"İçtihat Metni"
İNCELENEN KARARIN
MAHKEMESİ : Trabzon Bölge Adliye Mahkemesi 2. Hukuk Dairesi
Taraflar arasında kamulaştırmasız el atılarak enerji nakil hattı geçirilen taşınmazın, irtifak hakkı karşılığının tahsili davasında yapılan yargılama sonunda İlk Derece Mahkemesince davanın kabulüne karar verilmiştir.
Kararın taraf vekillerince istinaf edilmesi üzerine, Bölge Adliye Mahkemesince başvurunun, davalı yönünden kabulü ile İlk Derece Mahkemesi hükmü kaldırılarak yeniden esas hakkında hüküm kurulmak suretiyle davanın usulden reddine karar verilmiştir.
Bölge Adliye Mahkemesi kararı davacı vekili tarafından temyiz edilmekle; kesinlik, süre, temyiz şartı ve diğer usul eksiklikleri yönünden yapılan ön inceleme sonucunda, temyiz dilekçesinin kabulüne karar verildikten ve Tetkik Hâkimi tarafından hazırlanan rapor dinlendikten sonra dosyadaki belgeler incelenip gereği düşünüldü:
I. DAVA
Davacı vekili dava dilekçesinde; dava konusu ... ili, ... ilçesi, ... Mahallesi, 245 ada 5, 6, 7, 11, 12 ve 13 parsel sayılı taşınmazlara enerji nakil hattı geçirilmek suretiyle fiilen el atıldığını belirterek irtifak hakkı karşılığının davalı idareden tahsilini talep etmiştir.
II. CEVAP
Davalı idare vekili cevap dilekçesinde özetle; davanın hak düşürücü süre de açılıp açılmadığı hususu ile zaman aşımı süresinin resen tetkiki ile süresinde açılmamış ise davanın bu yönden reddini talep ettiklerini, dava konusu taşınmazların üzerinden kuruma ait 154 kV ... Enerji İletim Hattı geçtiğini, Bulancak Asliye Hukuk Mahkemesinin 1971/156 sayılı kararına istinaden kamulaştırma işlemleri tamamlandığını, kesin hüküm, görev, derdestlik ve husumet itirazlarının olduğunu, 2942 sayılı Kamulaştırma Kanunu'nun (2942 sayılı Kanun) 14 üncü maddesi uyarınca, takdir olunan bedel ile maddi hatalara karşı adli yargıda (noter) tebligat tarihinden itibaren 30 gün içinde dava açma hakkı tanındığını, davanın Kanun'un belirttiği 30 günlük süre içerisinde açılmadığını, Bulancak Asliye Hukuk Mahkemesinin 1971/156 Karar sayılı kararı ve aynı Mahkemenin 1988/406 Esas, 1988/418 Karar sayılı dosyasında mevcut noter tebligatlarının incelenmesinden de görüleceği üzere hak sahipleri, İbrahim Yirmibeş'e yapılan tebligatın 13.03.1970 tarihinde bizzat kendisine tebliğ olunduğunu, belirlenen bedellerin Ziraat ve Yapı Kredi Bankası/Bulancak Şubesi vasıtasıyla hak sahipleri adına yatırıldığını, Bulancak Asliye Hukuk Mahkemesinin 1971/156 Karar sayılı kararı iş bu dava için kesin hüküm oluşturduğunu, davacının uzlaşma başvurusu bulunup bulunmadığının tespit edilmesi gerektiğini, yargılama gideri ve vekâlet ücretinin davacı üzerinde bırakılmasına karar verilmesini talep etmiştir.

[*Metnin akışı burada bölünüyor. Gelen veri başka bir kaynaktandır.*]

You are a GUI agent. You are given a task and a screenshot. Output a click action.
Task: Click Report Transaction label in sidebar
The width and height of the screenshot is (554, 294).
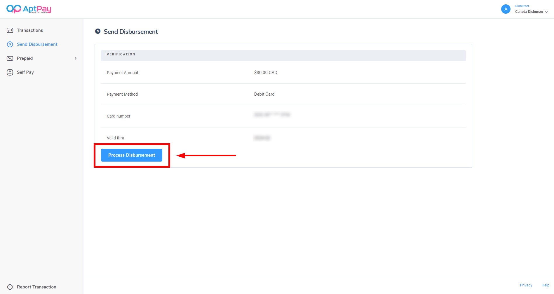(36, 287)
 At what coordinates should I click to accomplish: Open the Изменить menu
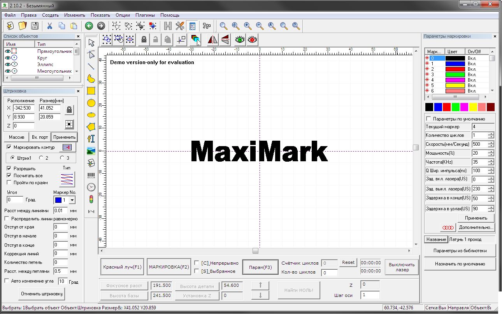(75, 15)
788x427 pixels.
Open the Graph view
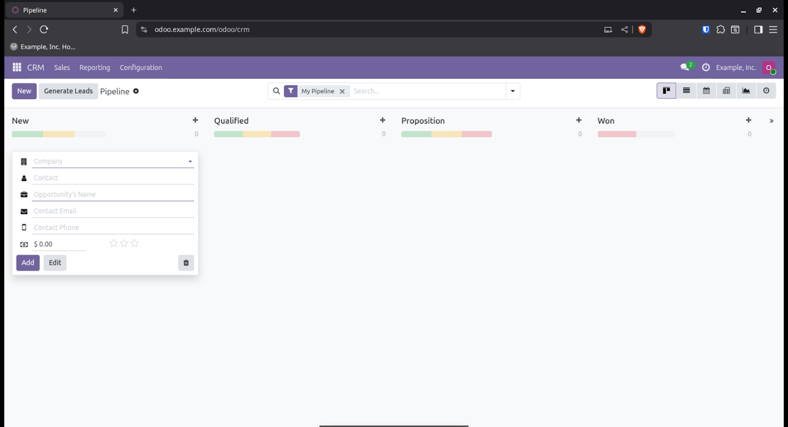pos(746,91)
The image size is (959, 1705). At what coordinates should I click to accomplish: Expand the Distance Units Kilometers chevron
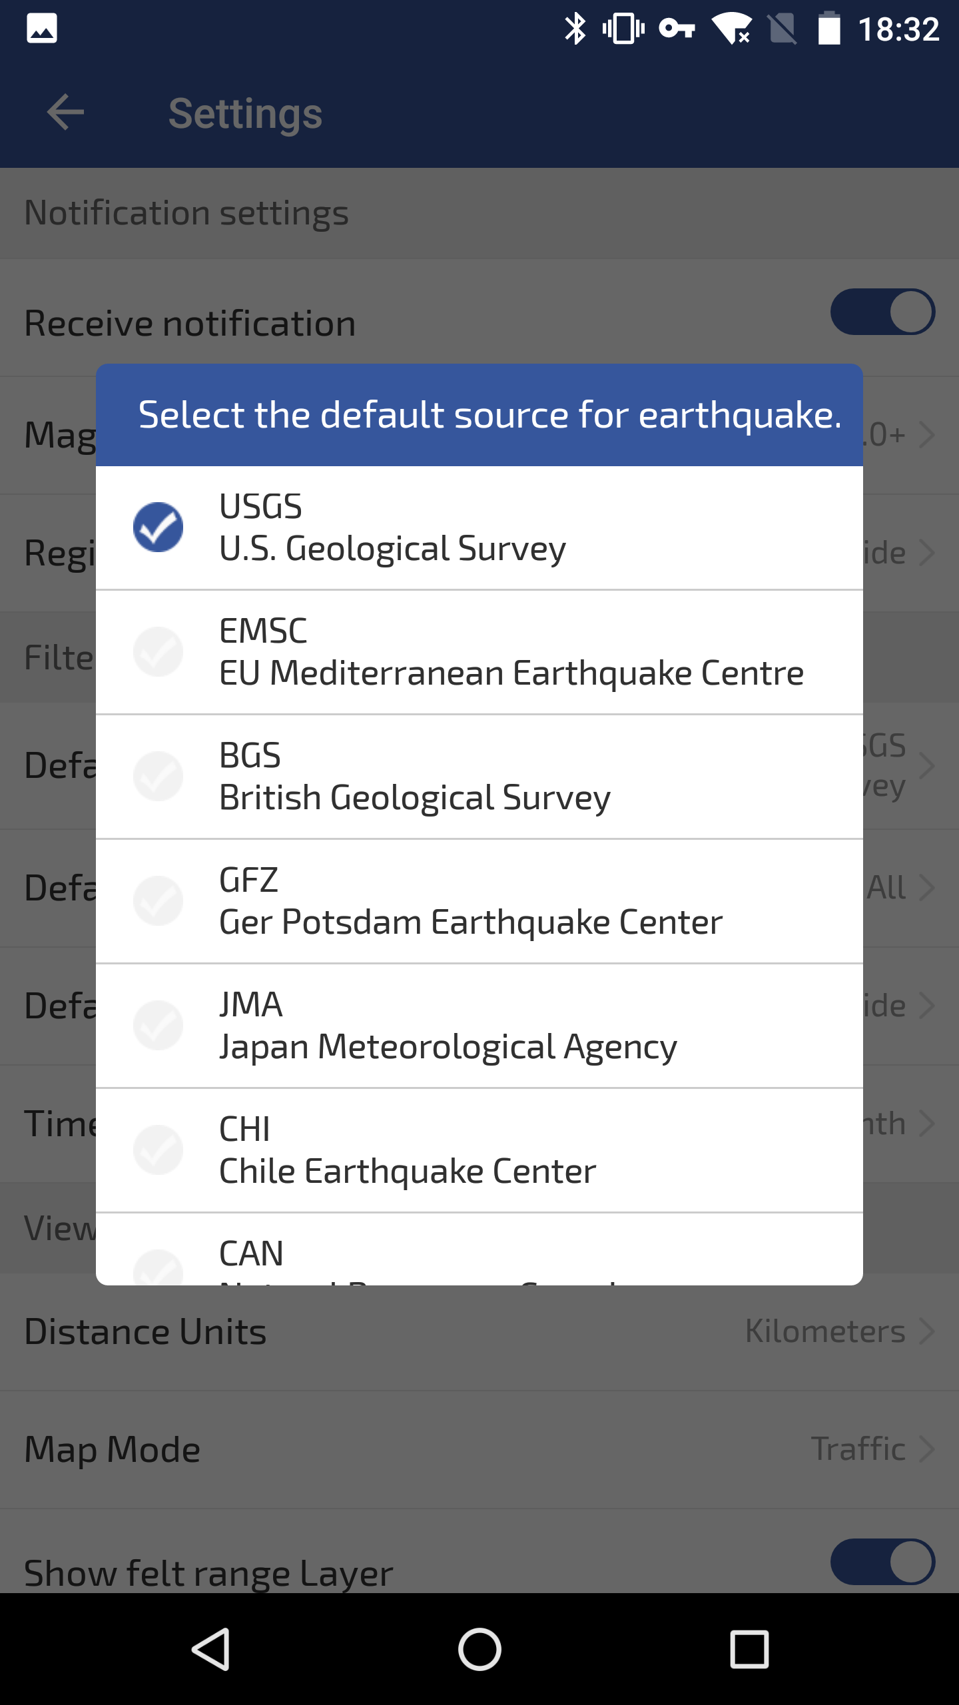(x=926, y=1331)
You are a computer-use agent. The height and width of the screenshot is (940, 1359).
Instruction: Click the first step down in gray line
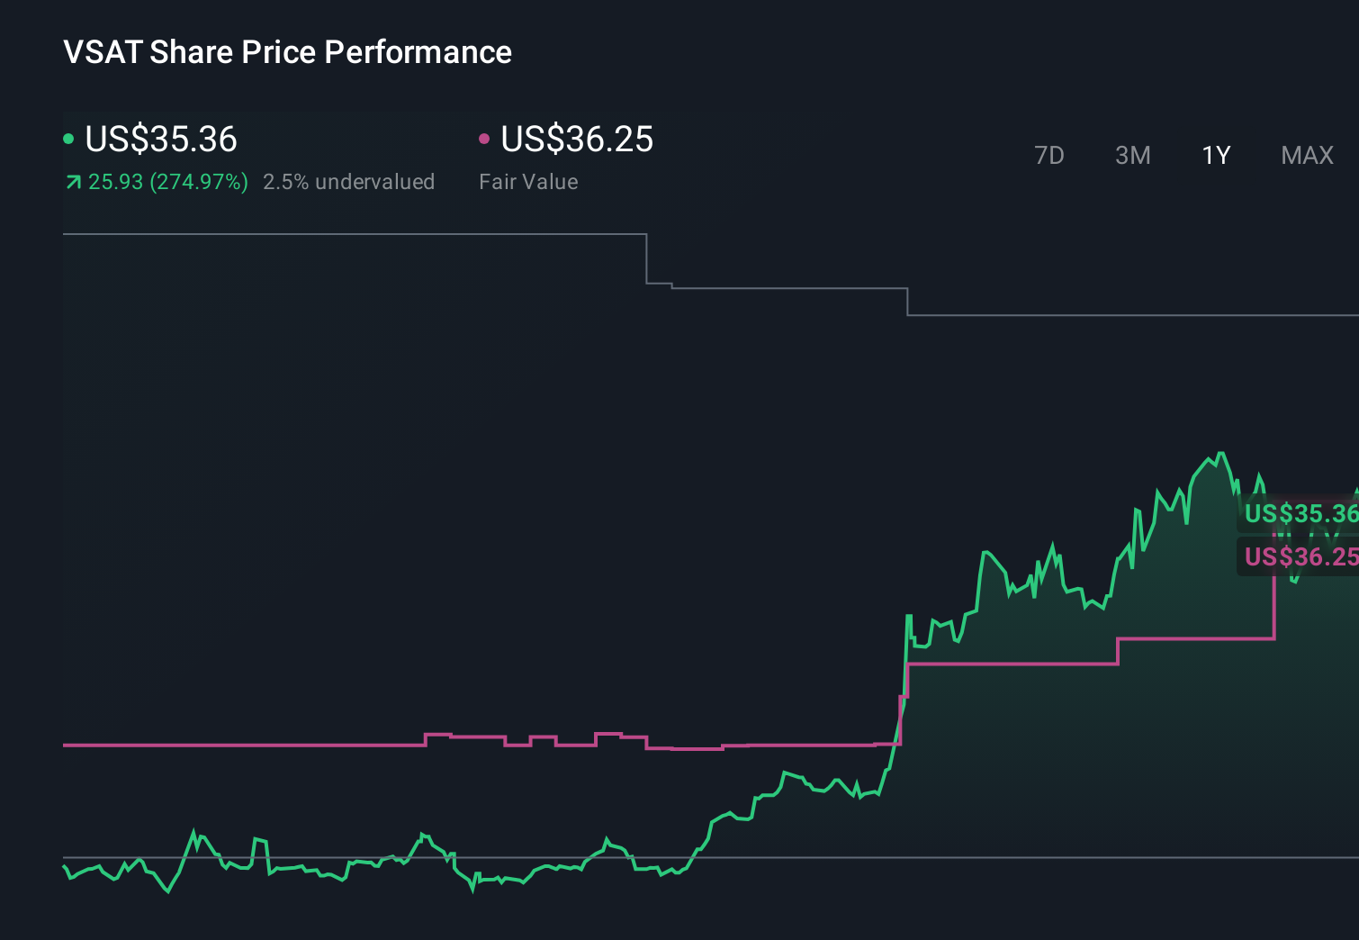pos(647,259)
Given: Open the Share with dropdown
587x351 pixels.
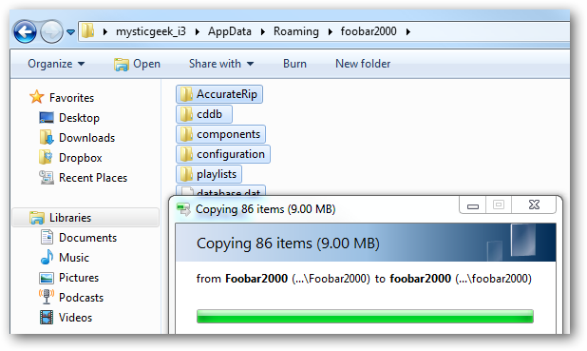Looking at the screenshot, I should click(221, 64).
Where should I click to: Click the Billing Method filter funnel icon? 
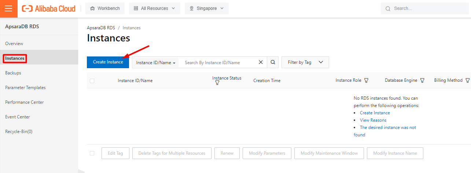(467, 81)
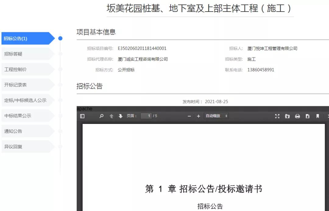Open the PDF search magnifier

pyautogui.click(x=101, y=116)
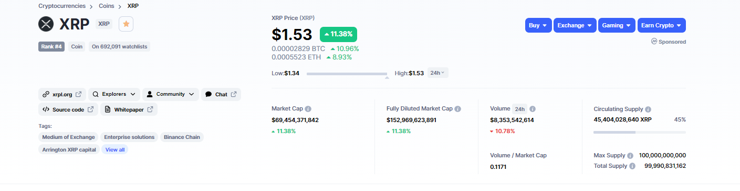Click the Volume info icon
740x191 pixels.
click(533, 109)
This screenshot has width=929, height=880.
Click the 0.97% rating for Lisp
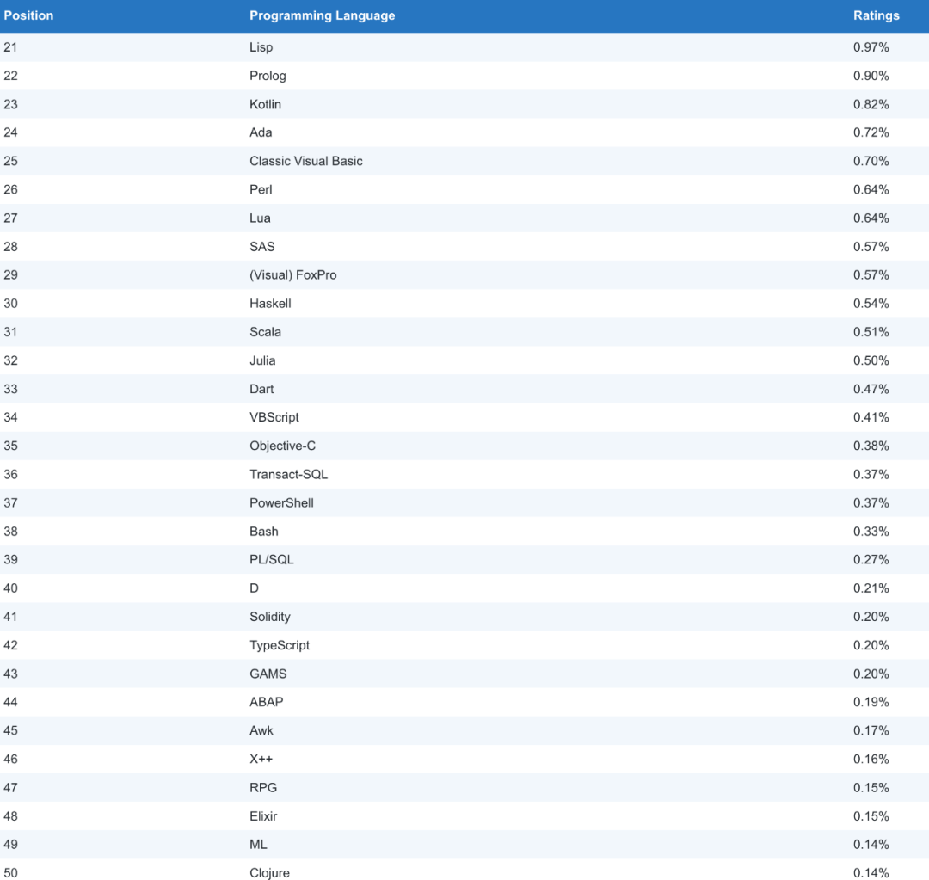(871, 47)
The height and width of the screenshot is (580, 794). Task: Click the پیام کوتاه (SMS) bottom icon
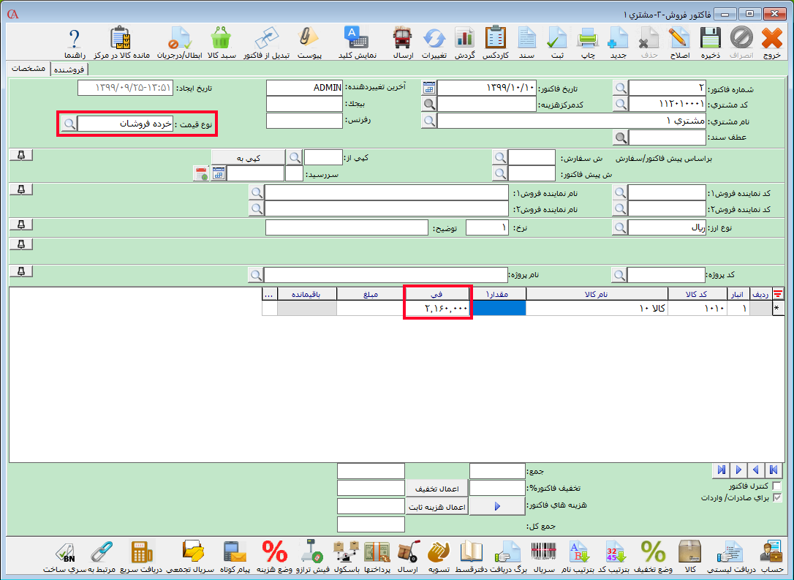tap(233, 556)
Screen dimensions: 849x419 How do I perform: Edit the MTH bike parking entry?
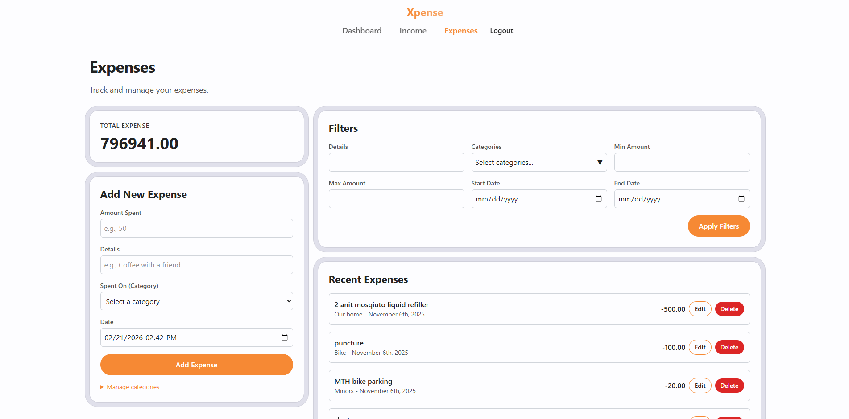click(700, 386)
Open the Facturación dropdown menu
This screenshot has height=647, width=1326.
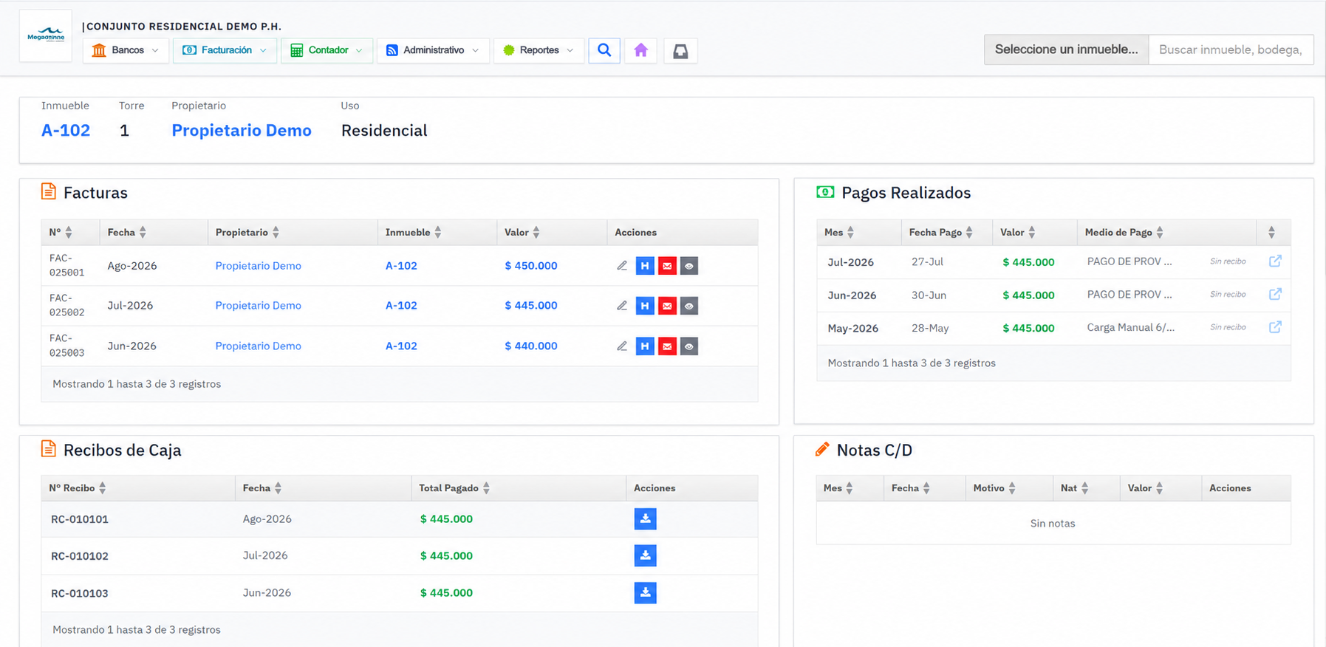[225, 50]
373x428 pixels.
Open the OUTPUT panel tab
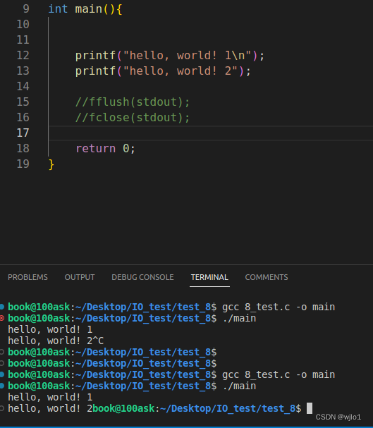point(80,277)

III. İLK DERECE MAHKEMESİ KARARI
İlk Derece Mahkemesinin yukarıda tarih ve sayısı belirtilen kararı ile davanın kabulü ile tazminat bedelinin davalıdan alınıp davacıya verilmesine, irtifak hakkının davalı idare adına tesciline karar verilmiştir.
IV. İSTİNAF
A. İstinaf Yoluna Başvuranlar
İlk Derece Mahkemesinin yukarıda belirtilen kararına karşı süresi içinde taraf vekilleri istinaf başvurusunda bulunmuştur.
B. İstinaf Sebepleri
1. Davacı vekili istinaf dilekçesinde özetle; el atma 2015 yılında olduğundan maktu vekalet ücretine hükmedilmesinin hatalı olduğunu, dava konusu 245 ada 5 parsel sayılı taşınmazdan enerji nakil hattı geçmekte iken yeni geçen enerji nakil hattı ile bu parselden enerji nakil hattının geçmediğini, ancak bu parsel yönünden ödenmeyen kamulaştırma bedelinin davacıya ödenmesi gerektiğini ileri sürerek kararın kaldırılmasını talep etmiştir.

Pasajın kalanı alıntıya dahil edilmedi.